• EXERCISE AIM: Reproduce word for word the lines between those holding "Isaiah BRADBURY-CHAPMAN Arrested" and "Wire Recovered –", inclusive, and nothing else from the data below.

[Stored items]
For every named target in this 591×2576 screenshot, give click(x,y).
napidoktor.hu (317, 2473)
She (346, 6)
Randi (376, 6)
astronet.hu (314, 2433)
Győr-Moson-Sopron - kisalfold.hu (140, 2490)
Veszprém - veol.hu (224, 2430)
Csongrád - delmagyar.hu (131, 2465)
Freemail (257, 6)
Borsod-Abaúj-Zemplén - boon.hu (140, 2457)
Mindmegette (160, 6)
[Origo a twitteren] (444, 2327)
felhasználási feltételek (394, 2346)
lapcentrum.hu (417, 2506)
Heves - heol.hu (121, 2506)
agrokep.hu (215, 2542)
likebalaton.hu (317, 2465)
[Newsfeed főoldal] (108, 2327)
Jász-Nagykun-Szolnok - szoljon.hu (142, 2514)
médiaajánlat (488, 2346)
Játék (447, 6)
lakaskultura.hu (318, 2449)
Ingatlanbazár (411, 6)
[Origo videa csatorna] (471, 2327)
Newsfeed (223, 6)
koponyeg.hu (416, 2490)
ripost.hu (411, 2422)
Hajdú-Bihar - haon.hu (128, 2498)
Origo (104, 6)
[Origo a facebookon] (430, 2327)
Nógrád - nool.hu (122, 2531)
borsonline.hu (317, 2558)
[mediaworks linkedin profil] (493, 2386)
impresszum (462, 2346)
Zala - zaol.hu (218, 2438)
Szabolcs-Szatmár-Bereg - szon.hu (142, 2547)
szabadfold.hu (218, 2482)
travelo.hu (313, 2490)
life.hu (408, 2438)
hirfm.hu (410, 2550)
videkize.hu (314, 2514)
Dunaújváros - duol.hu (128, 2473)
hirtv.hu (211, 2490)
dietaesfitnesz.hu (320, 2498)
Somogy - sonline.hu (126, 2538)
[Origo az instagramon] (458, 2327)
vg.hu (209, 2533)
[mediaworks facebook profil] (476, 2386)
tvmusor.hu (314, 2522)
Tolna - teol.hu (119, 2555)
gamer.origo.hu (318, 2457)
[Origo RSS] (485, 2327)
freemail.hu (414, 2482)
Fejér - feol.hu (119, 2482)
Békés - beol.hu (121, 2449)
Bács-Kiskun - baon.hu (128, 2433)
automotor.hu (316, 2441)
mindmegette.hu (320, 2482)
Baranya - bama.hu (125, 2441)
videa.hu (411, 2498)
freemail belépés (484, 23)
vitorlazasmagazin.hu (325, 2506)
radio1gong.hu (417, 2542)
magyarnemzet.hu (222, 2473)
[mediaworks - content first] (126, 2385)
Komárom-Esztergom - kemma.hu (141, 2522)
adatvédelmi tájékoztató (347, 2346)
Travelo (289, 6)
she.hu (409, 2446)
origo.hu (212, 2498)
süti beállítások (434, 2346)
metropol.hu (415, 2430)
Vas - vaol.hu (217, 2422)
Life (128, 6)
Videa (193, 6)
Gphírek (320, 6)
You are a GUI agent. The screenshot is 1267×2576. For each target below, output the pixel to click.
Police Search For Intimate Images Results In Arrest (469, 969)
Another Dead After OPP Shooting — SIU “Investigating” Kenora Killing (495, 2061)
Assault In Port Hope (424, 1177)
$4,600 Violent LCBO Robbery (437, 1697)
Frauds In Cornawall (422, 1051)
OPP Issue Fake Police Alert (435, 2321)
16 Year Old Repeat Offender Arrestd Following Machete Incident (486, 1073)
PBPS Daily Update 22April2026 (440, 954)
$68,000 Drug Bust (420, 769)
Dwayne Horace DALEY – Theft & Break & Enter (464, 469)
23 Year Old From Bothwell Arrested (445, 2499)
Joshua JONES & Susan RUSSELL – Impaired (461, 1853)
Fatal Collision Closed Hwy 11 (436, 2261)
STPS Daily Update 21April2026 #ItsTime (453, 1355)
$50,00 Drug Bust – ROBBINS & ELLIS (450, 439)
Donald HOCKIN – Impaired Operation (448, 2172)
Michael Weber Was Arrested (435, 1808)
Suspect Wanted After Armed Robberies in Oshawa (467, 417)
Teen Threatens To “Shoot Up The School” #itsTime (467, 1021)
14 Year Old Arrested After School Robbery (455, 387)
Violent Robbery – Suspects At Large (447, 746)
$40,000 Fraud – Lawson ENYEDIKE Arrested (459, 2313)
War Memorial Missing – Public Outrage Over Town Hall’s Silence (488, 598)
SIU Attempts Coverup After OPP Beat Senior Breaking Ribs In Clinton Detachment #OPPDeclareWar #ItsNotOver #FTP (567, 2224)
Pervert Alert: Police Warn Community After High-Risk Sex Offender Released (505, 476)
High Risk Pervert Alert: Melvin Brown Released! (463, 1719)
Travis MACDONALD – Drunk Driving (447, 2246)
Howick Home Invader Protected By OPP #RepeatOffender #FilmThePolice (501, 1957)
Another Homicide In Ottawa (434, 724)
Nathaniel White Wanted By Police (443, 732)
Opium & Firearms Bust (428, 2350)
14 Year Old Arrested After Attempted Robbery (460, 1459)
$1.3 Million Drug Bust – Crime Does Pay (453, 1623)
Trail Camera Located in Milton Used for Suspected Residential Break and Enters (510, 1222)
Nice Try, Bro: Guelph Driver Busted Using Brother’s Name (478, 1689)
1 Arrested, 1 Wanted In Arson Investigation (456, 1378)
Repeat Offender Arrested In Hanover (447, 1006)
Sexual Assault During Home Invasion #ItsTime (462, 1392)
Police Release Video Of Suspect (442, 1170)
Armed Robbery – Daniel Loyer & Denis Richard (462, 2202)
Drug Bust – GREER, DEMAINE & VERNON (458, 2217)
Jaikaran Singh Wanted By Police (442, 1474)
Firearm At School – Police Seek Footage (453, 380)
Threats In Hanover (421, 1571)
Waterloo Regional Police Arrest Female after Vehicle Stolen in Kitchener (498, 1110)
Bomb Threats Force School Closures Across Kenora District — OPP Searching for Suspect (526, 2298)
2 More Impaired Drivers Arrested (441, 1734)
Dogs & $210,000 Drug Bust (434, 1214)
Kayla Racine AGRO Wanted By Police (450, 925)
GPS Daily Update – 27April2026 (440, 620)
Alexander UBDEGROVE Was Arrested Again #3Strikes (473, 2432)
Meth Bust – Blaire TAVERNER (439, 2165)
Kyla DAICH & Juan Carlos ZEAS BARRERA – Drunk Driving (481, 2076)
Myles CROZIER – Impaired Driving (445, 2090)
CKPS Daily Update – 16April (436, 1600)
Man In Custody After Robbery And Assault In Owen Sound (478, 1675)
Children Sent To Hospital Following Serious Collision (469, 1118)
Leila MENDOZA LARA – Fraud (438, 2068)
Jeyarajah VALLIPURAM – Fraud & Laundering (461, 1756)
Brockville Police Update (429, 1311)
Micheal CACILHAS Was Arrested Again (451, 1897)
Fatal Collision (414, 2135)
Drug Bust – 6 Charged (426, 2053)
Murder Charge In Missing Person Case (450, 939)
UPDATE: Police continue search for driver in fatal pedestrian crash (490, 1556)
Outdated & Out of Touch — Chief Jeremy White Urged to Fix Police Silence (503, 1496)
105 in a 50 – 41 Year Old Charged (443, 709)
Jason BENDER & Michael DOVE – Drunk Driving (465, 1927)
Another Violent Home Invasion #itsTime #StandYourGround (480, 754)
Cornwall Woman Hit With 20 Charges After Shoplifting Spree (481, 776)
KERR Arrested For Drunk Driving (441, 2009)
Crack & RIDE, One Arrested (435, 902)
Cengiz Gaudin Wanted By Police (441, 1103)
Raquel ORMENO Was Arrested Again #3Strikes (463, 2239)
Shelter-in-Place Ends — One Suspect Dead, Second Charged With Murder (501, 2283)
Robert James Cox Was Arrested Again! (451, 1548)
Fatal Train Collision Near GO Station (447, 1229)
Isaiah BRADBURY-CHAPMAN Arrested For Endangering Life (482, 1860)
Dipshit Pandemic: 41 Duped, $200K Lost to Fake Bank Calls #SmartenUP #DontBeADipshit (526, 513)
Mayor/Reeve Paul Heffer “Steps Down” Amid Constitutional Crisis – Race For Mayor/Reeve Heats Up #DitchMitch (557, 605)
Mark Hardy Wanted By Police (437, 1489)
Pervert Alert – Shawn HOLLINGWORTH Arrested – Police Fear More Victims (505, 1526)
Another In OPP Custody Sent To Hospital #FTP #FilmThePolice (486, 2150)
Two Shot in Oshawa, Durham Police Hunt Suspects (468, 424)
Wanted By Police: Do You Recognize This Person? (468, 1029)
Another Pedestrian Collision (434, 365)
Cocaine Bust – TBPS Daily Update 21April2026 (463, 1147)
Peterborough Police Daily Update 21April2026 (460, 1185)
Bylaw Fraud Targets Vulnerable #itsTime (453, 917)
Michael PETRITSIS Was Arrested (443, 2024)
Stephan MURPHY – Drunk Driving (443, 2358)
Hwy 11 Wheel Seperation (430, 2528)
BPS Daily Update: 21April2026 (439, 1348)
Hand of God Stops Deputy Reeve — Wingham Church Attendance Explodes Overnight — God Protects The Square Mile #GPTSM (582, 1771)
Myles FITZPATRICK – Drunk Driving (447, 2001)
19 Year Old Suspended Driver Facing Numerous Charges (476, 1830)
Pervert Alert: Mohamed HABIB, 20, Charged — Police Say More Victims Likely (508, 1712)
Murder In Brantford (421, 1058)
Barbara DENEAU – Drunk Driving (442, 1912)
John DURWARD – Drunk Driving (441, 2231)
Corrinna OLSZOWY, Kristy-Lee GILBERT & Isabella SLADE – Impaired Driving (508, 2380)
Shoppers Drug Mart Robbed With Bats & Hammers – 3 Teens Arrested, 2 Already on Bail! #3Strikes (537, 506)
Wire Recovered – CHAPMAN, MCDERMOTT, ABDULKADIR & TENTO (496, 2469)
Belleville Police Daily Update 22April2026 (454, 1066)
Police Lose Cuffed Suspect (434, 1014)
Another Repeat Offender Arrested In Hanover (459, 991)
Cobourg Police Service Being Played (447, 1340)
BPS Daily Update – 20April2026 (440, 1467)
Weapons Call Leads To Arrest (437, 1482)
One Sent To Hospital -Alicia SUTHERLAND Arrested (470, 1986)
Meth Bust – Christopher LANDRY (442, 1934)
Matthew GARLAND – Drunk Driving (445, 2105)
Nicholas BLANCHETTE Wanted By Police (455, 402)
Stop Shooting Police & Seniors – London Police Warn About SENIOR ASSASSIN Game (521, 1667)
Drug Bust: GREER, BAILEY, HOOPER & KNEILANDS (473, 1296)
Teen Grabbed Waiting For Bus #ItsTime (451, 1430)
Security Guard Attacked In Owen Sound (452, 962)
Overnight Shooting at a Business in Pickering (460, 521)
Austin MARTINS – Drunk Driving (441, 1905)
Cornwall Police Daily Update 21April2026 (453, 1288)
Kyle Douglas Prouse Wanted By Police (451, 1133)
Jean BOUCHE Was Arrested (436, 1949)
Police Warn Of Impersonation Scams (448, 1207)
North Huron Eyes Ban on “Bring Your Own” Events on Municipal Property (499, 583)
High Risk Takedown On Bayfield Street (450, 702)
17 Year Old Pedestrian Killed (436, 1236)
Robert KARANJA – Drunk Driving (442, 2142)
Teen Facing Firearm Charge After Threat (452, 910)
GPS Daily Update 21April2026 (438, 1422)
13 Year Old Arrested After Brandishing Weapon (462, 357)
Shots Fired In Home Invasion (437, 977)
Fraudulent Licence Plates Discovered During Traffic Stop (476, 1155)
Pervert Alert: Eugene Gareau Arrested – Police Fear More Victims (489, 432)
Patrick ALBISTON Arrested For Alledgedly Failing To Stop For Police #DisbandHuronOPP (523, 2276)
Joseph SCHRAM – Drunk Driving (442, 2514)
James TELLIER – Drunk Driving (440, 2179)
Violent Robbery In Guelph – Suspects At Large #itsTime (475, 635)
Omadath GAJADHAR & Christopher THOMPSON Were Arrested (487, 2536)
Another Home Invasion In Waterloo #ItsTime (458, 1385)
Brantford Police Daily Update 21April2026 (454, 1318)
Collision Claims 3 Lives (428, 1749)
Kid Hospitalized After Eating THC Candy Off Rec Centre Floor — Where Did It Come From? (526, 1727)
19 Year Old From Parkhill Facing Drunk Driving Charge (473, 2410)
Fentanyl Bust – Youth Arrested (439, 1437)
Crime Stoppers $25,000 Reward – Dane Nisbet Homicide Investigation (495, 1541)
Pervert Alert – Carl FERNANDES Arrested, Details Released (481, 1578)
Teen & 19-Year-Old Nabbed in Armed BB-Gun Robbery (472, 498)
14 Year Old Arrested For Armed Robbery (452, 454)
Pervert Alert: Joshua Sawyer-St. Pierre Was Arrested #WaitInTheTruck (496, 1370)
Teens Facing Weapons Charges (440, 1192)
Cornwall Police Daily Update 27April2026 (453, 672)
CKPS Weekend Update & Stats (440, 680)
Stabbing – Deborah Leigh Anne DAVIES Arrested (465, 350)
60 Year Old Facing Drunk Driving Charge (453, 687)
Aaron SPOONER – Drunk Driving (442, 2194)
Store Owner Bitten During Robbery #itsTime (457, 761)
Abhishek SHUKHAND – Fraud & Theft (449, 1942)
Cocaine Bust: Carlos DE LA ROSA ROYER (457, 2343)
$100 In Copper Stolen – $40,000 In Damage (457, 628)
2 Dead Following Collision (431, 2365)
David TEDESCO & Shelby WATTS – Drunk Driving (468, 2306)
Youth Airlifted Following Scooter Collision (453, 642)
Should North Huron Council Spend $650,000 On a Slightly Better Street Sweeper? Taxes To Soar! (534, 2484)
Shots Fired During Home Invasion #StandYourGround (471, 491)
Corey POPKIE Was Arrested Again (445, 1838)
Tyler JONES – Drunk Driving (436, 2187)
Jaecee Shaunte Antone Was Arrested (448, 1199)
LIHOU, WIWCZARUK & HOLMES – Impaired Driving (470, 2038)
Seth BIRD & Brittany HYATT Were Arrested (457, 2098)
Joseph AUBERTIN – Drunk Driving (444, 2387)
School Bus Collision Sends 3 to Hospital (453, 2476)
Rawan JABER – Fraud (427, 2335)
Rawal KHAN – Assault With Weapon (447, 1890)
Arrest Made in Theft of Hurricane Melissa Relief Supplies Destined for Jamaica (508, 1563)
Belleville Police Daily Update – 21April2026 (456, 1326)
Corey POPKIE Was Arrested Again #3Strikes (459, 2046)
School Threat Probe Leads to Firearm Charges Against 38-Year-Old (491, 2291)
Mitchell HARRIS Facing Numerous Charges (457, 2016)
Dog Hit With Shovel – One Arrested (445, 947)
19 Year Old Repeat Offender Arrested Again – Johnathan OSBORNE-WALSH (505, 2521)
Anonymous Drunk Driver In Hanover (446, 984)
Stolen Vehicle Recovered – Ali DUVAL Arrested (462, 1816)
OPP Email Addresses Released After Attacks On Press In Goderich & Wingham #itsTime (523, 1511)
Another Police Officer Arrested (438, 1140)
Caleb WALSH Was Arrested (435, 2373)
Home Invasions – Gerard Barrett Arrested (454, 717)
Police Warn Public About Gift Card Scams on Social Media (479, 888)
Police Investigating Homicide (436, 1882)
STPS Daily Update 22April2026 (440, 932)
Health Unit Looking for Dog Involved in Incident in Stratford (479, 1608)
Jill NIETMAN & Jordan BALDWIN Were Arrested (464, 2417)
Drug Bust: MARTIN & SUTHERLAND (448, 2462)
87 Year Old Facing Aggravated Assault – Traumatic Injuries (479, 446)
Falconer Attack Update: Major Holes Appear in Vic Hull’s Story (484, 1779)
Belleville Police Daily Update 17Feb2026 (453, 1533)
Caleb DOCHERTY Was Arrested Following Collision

• WRITTEN ANSWER:
Isaiah BRADBURY-CHAPMAN Arrested For Endangering Life (482, 1860)
Dipshit Pandemic: 41 Duped, $200K Lost to Fake Bank Calls #SmartenUP #DontBeADipshit (526, 513)
Mayor/Reeve Paul Heffer “Steps Down” Amid Constitutional Crisis – Race For Mayor/Reeve Heats Up #DitchMitch (557, 605)
Mark Hardy Wanted By Police (437, 1489)
Pervert Alert – Shawn HOLLINGWORTH Arrested – Police Fear More Victims (505, 1526)
Another In OPP Custody Sent To Hospital #FTP #FilmThePolice (486, 2150)
Two Shot in Oshawa, Durham Police Hunt Suspects (468, 424)
Wanted By Police: Do You Recognize This Person? (468, 1029)
Another Pedestrian Collision (434, 365)
Cocaine Bust – TBPS Daily Update 21April2026 (463, 1147)
Peterborough Police Daily Update 21April2026 (460, 1185)
Bylaw Fraud Targets Vulnerable #itsTime (453, 917)
Michael PETRITSIS Was Arrested (443, 2024)
Stephan MURPHY – Drunk Driving (443, 2358)
Hwy 11 Wheel Seperation (430, 2528)
BPS Daily Update: 21April2026 (439, 1348)
Hand of God Stops Deputy Reeve — Wingham Church Attendance Explodes Overnight — God Protects The Square Mile #GPTSM (582, 1771)
Myles FITZPATRICK – Drunk Driving (447, 2001)
19 Year Old Suspended Driver Facing Numerous Charges (476, 1830)
Pervert Alert: Mohamed HABIB, 20, Charged — Police Say More Victims Likely (508, 1712)
Murder In Brantford (421, 1058)
Barbara DENEAU – Drunk Driving (442, 1912)
John DURWARD – Drunk Driving (441, 2231)
Corrinna OLSZOWY, Kristy-Lee GILBERT & Isabella SLADE – Impaired Driving (508, 2380)
Shoppers Drug Mart Robbed With Bats & Hammers – 3 Teens Arrested, 2 Already on Bail! #3Strikes (537, 506)
Wire Recovered – CHAPMAN, MCDERMOTT, ABDULKADIR & TENTO (496, 2469)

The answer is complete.